Dear Writer in Africa

“Dear Writer in Africa”, wrote Rachel Zadok.

How nice, I thought, to be able to claim the title of an African writer. Really a welcome point to consider. It’s not that one forgets, exactly, but one does fail to remember that as an African writer, a person in most excellent company!

What a privilege to claim a heritage alongside the foremothers and fathers who put African literature on the map. It is a great point of celebration to know that Chinua Achebe, Ngũgĩ wa Thiong’o, Steve Biko, Ama Ata Aidoo, Nuruddin Farah, Breyten Breytenbach, Nadine Gordimer, Buchi Emecheta, John Coetzee and Okot p’Bitek have laid the tracks before I came along. It is amazing to point to my writer sisters from across the borders, Petina Gappah, NoViolet Bulawayo, Chimamanda Ngozi Adichie, Lola Shoneyin and Novuyo Rosa Tshuma, knowing they are finding ways for their voices to be heard in the world.

Ride the TortoiseSo now, bringing my short story collection, Ride the Tortoise, to its place at The Interview table…

Do you actually enjoy writing, or do you write because you like the finished product?

Do you like sweating blood? I know this question shouldn’t particularly elicit a snarl, but it’s one of those days that writing feels like flaying oneself alive. It is an exceedingly narcissistic and simulataneously masochistic endeavour. It really is no fun.

What are you reading right now? And are you enjoying it? (No cheating and saying something that makes you sound like the intelligensia).

I’m reading Lewis Pugh’s 21 Yaks and a Speedo and thoroughly enjoying it. I’m plodding along, trying to love Roger Webster’s At the Fireside: True Southern African Stories, but not managing either the content or the style too well. Robert Bly’s Talking Into the Ear of a Donkey is fabulous – I’m presenting a creative writing workshop tomorrow in aid of the Eseltjiesrus Donkey Sanctuary, based on the title poem in Robert Bly’s collection. Antjie Krog’s Skinned is powerful and visceral. She reminds me why I am also a poet.
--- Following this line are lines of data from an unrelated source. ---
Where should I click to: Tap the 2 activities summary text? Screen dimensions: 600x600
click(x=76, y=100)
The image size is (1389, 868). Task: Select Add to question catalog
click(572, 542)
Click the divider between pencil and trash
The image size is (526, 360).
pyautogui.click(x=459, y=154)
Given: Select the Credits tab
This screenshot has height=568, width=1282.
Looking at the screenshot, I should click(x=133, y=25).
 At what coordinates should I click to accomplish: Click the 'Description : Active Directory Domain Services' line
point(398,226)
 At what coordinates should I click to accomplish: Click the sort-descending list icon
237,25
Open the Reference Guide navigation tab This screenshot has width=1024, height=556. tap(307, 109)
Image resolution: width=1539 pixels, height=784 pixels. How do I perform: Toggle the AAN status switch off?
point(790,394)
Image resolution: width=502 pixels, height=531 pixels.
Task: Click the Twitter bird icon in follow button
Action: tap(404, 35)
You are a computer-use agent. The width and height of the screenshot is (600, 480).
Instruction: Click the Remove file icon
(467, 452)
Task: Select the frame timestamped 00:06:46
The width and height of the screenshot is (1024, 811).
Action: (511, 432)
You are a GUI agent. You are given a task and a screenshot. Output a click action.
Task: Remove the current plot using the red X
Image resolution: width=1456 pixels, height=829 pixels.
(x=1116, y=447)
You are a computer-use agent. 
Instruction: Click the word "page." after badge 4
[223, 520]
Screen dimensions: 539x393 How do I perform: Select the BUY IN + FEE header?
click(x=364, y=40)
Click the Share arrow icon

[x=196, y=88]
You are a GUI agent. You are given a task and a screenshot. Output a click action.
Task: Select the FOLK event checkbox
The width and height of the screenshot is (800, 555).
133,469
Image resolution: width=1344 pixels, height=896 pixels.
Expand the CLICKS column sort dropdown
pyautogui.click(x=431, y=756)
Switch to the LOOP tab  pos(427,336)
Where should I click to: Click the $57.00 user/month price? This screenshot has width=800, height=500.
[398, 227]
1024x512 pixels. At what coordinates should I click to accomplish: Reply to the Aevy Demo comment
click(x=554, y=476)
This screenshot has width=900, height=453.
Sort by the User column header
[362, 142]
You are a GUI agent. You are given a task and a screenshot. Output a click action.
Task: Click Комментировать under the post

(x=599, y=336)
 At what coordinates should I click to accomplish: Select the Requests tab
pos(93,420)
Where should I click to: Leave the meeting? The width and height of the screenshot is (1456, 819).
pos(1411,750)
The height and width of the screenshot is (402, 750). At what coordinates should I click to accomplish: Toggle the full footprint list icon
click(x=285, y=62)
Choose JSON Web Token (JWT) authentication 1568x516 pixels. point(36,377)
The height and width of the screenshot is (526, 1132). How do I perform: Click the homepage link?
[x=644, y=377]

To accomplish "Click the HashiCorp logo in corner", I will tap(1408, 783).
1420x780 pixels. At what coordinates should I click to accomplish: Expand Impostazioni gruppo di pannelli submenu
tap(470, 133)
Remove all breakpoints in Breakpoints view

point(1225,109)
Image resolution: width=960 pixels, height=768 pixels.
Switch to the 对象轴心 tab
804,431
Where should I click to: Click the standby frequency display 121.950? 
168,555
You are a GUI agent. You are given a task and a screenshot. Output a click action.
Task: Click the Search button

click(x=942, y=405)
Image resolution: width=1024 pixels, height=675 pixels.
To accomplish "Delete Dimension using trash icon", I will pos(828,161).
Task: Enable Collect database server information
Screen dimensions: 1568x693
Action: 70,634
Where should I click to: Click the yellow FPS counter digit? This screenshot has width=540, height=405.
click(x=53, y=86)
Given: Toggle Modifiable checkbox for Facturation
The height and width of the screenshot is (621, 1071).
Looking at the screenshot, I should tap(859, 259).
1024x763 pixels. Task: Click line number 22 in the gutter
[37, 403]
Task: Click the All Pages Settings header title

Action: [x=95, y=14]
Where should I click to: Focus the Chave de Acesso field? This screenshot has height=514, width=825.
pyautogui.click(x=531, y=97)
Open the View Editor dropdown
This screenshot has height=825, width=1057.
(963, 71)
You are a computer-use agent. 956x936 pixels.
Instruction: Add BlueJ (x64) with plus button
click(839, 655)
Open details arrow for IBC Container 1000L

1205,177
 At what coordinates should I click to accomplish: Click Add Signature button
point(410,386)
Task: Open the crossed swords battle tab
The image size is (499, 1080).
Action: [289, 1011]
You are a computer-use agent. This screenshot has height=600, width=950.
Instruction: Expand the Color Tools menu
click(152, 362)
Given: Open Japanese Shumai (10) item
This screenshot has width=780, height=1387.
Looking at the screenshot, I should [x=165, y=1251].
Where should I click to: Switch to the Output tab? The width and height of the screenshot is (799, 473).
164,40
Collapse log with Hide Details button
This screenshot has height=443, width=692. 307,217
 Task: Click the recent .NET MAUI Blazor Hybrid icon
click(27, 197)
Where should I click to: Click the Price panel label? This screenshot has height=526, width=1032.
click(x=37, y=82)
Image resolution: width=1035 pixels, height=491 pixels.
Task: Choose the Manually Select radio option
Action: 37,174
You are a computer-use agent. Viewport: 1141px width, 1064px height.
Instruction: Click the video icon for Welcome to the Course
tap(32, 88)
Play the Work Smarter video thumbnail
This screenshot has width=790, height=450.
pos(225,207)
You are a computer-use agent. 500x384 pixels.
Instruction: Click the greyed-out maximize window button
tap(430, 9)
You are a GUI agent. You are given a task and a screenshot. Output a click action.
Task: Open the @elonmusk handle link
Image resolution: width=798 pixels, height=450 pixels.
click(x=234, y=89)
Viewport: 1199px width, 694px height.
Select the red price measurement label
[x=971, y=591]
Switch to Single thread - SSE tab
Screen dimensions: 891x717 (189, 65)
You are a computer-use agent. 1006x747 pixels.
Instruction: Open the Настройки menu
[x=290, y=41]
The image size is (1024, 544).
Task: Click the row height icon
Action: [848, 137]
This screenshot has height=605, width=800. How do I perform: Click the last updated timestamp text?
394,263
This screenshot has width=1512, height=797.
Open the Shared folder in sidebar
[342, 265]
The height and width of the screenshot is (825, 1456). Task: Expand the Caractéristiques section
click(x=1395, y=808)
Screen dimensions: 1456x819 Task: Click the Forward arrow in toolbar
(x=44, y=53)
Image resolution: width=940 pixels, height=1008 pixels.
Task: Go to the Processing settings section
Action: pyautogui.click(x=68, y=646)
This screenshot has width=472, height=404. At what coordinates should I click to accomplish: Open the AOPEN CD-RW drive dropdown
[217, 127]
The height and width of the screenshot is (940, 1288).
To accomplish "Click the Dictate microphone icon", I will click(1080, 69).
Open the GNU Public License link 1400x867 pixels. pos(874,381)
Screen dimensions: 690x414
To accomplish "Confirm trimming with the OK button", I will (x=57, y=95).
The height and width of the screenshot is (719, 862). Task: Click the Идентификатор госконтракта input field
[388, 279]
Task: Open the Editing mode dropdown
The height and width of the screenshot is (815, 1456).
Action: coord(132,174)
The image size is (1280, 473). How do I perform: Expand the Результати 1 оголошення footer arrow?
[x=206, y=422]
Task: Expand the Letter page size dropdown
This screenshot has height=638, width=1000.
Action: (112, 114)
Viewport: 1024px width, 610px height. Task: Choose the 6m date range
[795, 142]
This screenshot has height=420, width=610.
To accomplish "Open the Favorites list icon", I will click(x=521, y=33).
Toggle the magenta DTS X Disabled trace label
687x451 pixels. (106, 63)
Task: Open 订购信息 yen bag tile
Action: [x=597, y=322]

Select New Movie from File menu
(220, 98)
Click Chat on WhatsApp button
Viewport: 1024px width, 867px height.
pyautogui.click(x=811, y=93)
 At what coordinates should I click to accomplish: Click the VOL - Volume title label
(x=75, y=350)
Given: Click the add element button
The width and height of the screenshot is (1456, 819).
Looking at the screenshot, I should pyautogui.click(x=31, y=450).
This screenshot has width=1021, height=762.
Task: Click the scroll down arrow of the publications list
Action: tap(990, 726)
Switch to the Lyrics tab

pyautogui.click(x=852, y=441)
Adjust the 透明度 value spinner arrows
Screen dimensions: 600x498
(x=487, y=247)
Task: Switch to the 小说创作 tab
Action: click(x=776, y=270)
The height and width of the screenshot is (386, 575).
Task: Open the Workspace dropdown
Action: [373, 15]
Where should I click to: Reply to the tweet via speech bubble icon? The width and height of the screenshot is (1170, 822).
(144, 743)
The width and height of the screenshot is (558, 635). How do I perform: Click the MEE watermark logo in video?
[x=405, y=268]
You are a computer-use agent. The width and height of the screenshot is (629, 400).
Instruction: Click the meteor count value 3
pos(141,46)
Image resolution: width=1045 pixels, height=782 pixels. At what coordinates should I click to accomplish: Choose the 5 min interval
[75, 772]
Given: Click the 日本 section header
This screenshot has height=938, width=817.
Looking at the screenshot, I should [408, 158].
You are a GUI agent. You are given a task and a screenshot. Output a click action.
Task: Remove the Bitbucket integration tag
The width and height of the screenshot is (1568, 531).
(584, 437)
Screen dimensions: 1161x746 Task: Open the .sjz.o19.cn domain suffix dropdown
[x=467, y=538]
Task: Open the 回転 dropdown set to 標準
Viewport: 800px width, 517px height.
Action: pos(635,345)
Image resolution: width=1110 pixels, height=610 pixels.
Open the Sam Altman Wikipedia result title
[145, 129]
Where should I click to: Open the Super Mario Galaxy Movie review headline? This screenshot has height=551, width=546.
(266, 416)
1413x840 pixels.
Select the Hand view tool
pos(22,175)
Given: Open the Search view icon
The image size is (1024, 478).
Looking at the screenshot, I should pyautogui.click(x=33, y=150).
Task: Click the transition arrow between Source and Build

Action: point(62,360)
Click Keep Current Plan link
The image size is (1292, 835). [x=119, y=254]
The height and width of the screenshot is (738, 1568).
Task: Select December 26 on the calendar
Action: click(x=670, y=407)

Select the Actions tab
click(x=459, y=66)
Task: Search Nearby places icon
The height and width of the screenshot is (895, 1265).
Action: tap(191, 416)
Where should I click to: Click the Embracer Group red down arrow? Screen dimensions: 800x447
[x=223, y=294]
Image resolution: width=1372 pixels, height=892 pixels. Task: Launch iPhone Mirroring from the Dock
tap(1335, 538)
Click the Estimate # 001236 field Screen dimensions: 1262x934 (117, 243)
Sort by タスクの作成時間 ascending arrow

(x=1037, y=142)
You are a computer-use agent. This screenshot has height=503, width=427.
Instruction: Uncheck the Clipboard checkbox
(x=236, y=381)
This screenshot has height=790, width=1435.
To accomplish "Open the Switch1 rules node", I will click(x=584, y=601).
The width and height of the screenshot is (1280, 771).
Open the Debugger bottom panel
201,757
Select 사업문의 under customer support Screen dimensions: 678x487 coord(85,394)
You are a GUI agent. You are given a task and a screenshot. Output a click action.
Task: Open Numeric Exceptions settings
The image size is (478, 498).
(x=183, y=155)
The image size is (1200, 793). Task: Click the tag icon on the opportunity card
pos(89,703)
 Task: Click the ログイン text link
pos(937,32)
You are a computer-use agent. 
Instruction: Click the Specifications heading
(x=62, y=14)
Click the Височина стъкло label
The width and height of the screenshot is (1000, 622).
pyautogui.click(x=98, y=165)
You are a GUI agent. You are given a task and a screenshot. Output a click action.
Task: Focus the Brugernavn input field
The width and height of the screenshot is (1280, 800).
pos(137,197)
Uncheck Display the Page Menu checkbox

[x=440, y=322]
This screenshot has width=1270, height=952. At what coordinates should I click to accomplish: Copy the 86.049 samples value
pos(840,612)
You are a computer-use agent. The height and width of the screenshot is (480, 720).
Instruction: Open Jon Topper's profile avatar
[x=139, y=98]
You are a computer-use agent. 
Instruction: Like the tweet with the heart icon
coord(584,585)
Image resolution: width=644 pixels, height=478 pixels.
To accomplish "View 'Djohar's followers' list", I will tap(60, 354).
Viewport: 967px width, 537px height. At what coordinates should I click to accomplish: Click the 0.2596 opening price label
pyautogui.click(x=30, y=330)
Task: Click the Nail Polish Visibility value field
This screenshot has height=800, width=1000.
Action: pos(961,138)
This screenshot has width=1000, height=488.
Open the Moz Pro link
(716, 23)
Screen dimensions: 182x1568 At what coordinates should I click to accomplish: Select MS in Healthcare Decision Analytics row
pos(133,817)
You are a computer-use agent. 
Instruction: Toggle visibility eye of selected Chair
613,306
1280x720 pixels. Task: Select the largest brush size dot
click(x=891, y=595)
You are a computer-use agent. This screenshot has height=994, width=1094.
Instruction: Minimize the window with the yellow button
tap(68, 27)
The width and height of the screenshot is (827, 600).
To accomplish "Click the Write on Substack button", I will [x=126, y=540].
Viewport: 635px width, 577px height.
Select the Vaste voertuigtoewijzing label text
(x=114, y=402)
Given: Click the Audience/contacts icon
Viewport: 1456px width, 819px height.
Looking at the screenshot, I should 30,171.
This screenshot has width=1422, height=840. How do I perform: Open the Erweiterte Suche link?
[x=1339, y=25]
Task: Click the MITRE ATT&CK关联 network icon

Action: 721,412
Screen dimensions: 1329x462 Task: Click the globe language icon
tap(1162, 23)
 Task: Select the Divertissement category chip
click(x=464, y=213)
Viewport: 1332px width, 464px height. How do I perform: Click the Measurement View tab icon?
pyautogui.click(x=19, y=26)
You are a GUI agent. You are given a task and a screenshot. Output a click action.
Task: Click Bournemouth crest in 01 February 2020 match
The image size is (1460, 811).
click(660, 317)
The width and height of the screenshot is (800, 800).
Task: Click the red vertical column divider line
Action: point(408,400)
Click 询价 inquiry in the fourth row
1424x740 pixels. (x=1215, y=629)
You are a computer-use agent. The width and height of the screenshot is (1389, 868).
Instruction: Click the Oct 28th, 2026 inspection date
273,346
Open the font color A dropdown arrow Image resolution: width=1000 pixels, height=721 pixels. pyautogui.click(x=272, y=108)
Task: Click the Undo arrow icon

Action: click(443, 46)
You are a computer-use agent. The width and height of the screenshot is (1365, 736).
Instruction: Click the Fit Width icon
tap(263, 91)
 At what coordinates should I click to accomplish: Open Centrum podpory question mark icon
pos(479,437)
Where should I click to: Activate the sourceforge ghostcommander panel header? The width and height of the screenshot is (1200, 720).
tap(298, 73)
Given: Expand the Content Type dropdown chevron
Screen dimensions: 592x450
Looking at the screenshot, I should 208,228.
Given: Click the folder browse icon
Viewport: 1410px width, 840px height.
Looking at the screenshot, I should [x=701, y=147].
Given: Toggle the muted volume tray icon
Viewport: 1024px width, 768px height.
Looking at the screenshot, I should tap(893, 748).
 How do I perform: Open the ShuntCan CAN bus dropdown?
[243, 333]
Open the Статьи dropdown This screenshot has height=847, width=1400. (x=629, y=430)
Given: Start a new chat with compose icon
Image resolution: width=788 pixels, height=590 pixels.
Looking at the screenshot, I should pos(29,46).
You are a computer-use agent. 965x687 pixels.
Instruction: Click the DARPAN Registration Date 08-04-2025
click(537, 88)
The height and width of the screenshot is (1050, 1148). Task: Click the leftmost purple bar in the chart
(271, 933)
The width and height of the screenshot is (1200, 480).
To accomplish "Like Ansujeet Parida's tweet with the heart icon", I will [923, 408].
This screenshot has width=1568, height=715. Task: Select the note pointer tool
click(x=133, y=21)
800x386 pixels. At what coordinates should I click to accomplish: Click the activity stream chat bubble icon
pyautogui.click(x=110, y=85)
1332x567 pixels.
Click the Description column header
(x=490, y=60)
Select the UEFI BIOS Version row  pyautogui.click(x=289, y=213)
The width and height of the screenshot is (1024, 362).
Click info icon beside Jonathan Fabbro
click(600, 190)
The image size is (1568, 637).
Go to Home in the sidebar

Have you ever killed off a character and regretted it?

Killing isn’t my thing. I tried to write a crime story for Joanne Hichens’ short sharp stories competition, but I couldn’t actually kill the character, so I never finished the story. Do I regret that? Not so much. It’s important to write what you know and I don’t think I can stretch to that.

If you could have any of your characters over for dinner, which would it be and why?

Much as I wish to retain the notion that my fiction is fiction, it is not. I have failed dismally to write of purely invented realities. My character is always an extension of myself, so my dinner guest will be me – and as I rather like my own company that would be no hardship.

Which one of your characters would you never invite into your home and why?

I wish I could say that I would never invite the former lovers over for fear of the reprisal of their jealous partners, but there is no such drama I can lay claim to. Truth is that I don’t like children very much so I probably wouldn’t invite those characters in. Their music doesn’t appeal and they always gobble the biscuits. There is a tramp in one of my stories. I definitely wouldn’t invite him back. It’s the smell of the street that distracts me so.

Ernest Hemingway said: write drunk, edit sober. For or against?

Alcohol is such a vexed matter. I do love to drink. I enjoy getting drunk, but it plays havoc with my mood, ruins my sleep and I get fat at the drop of a cork. So, no booze for me, writing or doing anything else. But I do feel sad, saying that.

If against, are you for any other mind altering drug?

Ritalin about three times a year when I absolutely have to get something done and my concentration needs a chemical straightjacket. Sugar is a good drug. It makes me happy, then sleepy.

Our adult competition theme is Feast, Famine and Potluck. Have you ever put food in your fiction? If so, what part did it play in the story?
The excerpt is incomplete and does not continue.